In the example below 2 values for theta (OR for interaction; the proportional interaction parameter at unit increases in each exposure) were used to highlight the loss in power when the interaction term is small.  All other parameters were taken from our data:

Case / control pairs = 887          Adenoma incidence = 14%

Smokers = 61%                           Fast NAT2 = 39%

Power = 91% if theta = 2.0

Power = 51% if theta = 1.5

A calculation of sample size was then performed to give 80% power for theta of 1.5:

Case / controls pairs = 1790

It can be seen therefore that in order for a study to investigate small interactions between 2 variables the sample size needs to be considerable.  Similarly, the more variables that our analysed the greater the sample size required to test for interactions between multiple variables.

10.b. The Future of Polymorphism Research

As I have shown in 10.a.
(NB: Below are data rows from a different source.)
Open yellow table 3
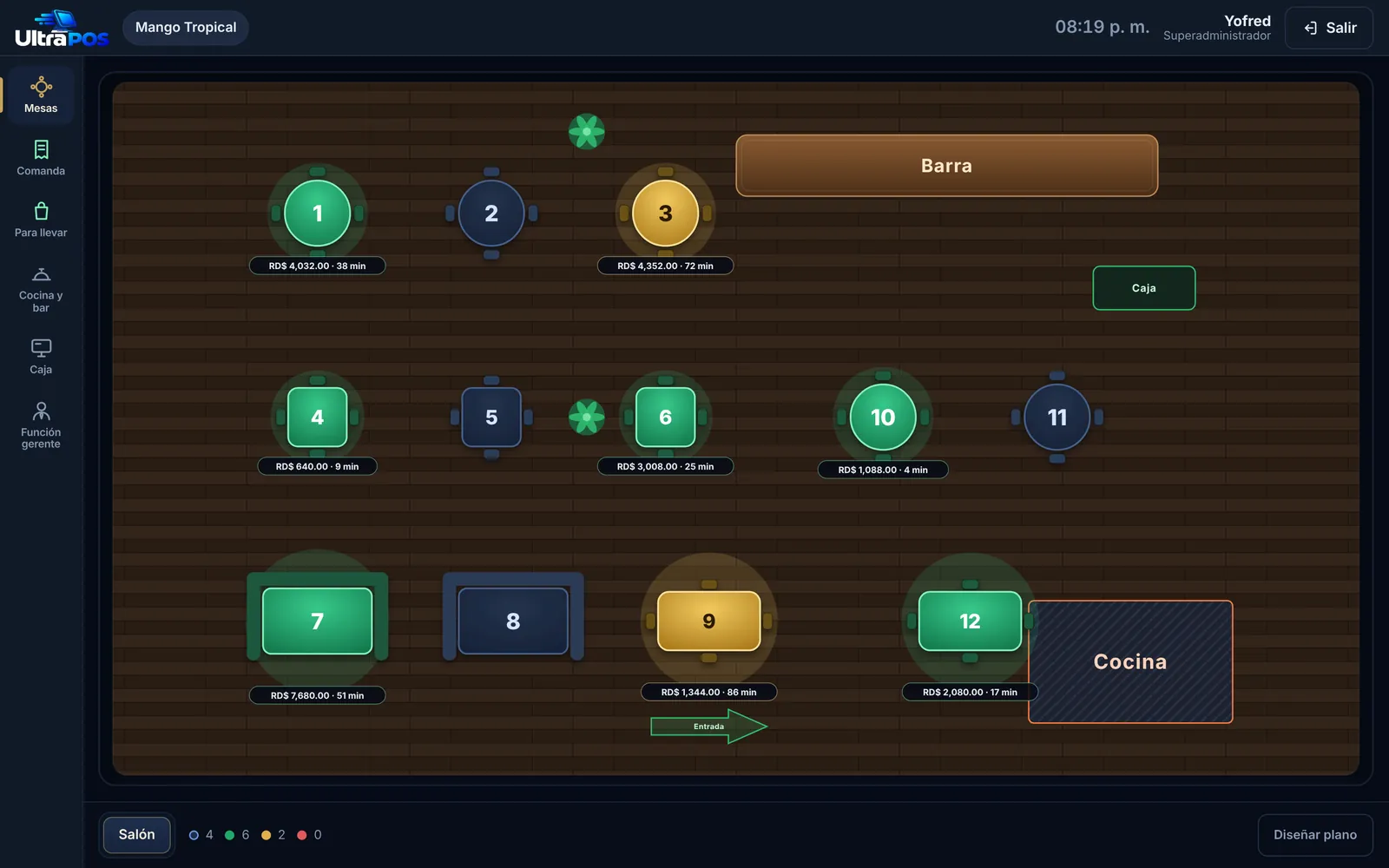Image resolution: width=1389 pixels, height=868 pixels. 666,214
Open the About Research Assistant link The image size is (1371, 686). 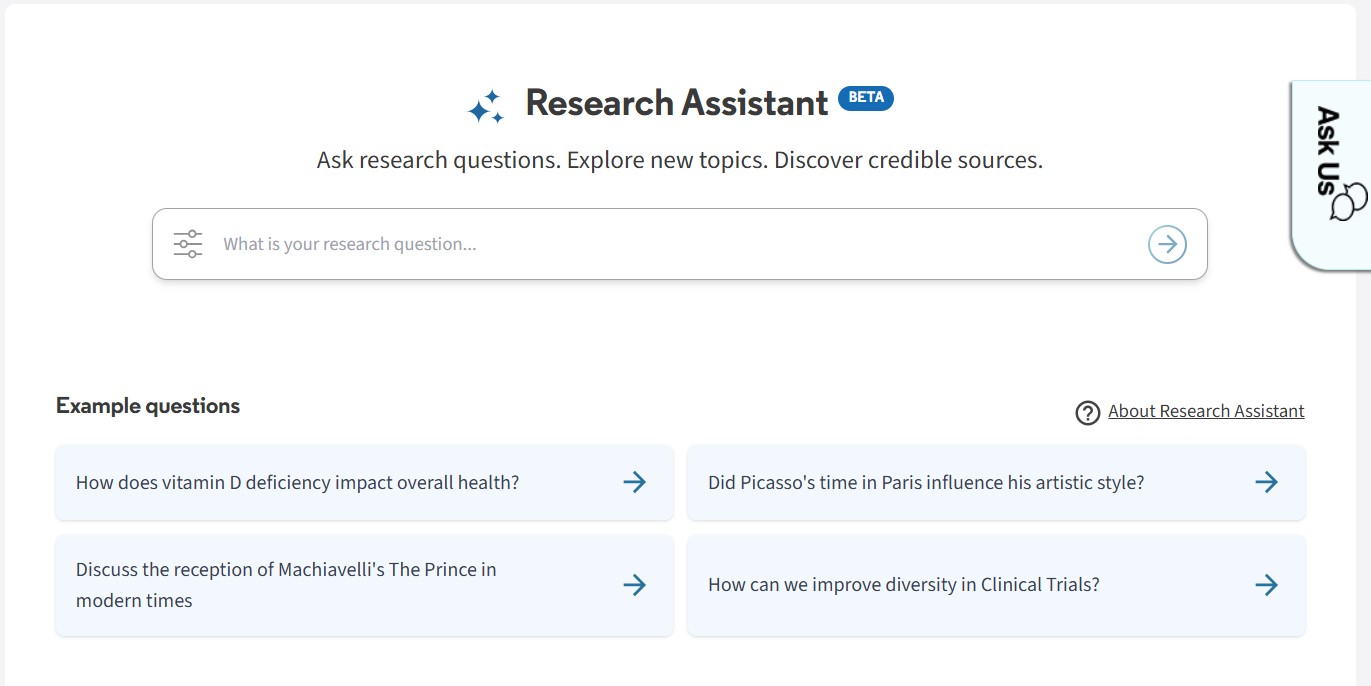pyautogui.click(x=1206, y=410)
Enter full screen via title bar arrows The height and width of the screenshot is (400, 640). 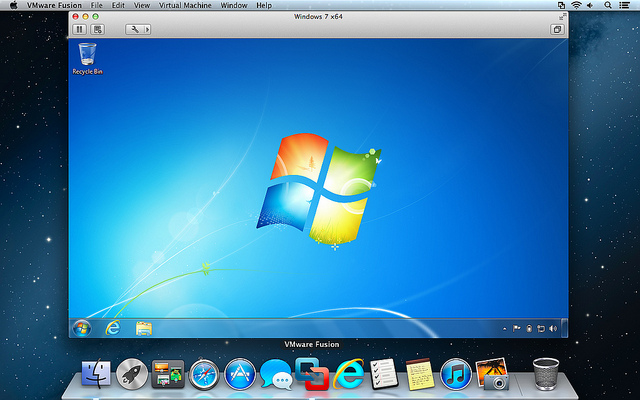coord(561,17)
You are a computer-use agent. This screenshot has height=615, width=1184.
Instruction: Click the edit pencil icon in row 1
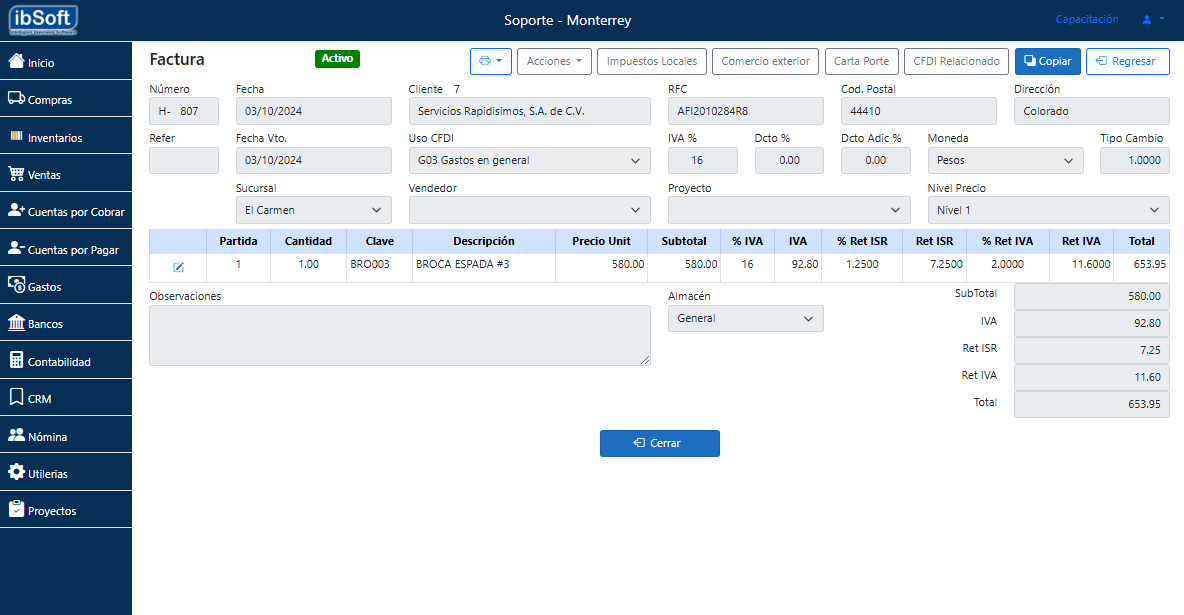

Sample Size and Power, the failure to demonstrate significant gene-environment interactions, both in our study and other published series, may in part be due to a lack of power.  Only 2 studies^234,236 with regard to NAT genotype have had more than 1000 cases and controls and it seems likely that future studies that wish to explore gene-gene and gene-environment interactions should look to recruit many thousands of cases and controls.

The field of polymorphism research is an exciting one with great potential to further our knowledge of the biology of cancer and also identify high risk groups for disease.  There is a need for a collaboration on an even bigger scale than the research presented herein.

Such a collaboration would:

• Enable very large sample sizes to ensure the power to detect small differences and gene-gene and gene-environment interactions
• Allow careful study design to ensure adequate control groups
• Ensure fidelity in polymorphism analysis due to the experience and expertise gained from performing genotyping in a large numbers
• Be a definitive work that would refute or support smaller studies that may be subject to type 1 error and publication bias

Ultimately, there may come a day when enough is known of our genotype to reliably predict disease risk according to the lifestyle we choose to lead.  This knowledge may result in behaviour modification (e.g. through not smoking or dietery restriction) or it would help identify at risk groups that could be offered screening.